On l’aura compris, ce diptyque m’a séduite. Je vous en recommande la lecture. C’est un récit d’aventures mais surtout une aventure humaine. Certains moments sont drôles, d’autres terrifiants ou émouvants. Les personnages sont magistralement caractérisés et on n’observe aucune glorification ou condamnation abusives. Le dessin est varié tout comme les cadrages. On passe du manga à l’aquarelle impressionniste. C’est un livre à lire dès 12 ans mais bien plus profond qu’il n’y paraît !

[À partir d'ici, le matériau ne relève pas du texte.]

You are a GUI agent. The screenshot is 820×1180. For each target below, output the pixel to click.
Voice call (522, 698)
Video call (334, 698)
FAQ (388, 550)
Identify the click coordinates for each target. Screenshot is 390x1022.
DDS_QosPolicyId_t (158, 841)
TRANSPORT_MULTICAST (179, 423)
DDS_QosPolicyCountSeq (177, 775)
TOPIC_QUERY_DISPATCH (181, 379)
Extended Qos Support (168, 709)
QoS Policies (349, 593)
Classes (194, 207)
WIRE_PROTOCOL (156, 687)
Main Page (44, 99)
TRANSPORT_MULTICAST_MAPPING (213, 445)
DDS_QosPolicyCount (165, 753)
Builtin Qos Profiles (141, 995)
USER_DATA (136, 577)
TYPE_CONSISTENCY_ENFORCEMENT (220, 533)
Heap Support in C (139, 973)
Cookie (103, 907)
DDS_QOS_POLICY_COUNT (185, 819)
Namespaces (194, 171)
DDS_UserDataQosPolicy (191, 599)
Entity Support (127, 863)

L'Institutrice, planche du tome 2 © Albin Michel / Maurel / Lavandier
Après le 1er tome sorti en mars, voici la conclusion du diptyque « l’institutrice » que nous proposent Carole Maurel et Yves Lavandier aux éditions Albin Michel. Ce deuxième tome de L’Institutrice parvient à confirmer l’excellente impression que nous avait laissée le premier opus ; Yves Lavandier dans on scénario ciselé et documenté arrive à aborder l’Occupation et la Résistance sous deux angles novateurs : d’abord, il nous apprend l’existence de milices nationalistes bretonnes pro-nazies et antisémites qui prêtaient main forte à l’occupant par haine des Français et ensuite, il fait de son héroïne et de tous les enfants qui l’entourent des personnages complexes, faillibles et émouvants loin des « super-héros » que fait souvent fleurir la mythologie de la Résistance.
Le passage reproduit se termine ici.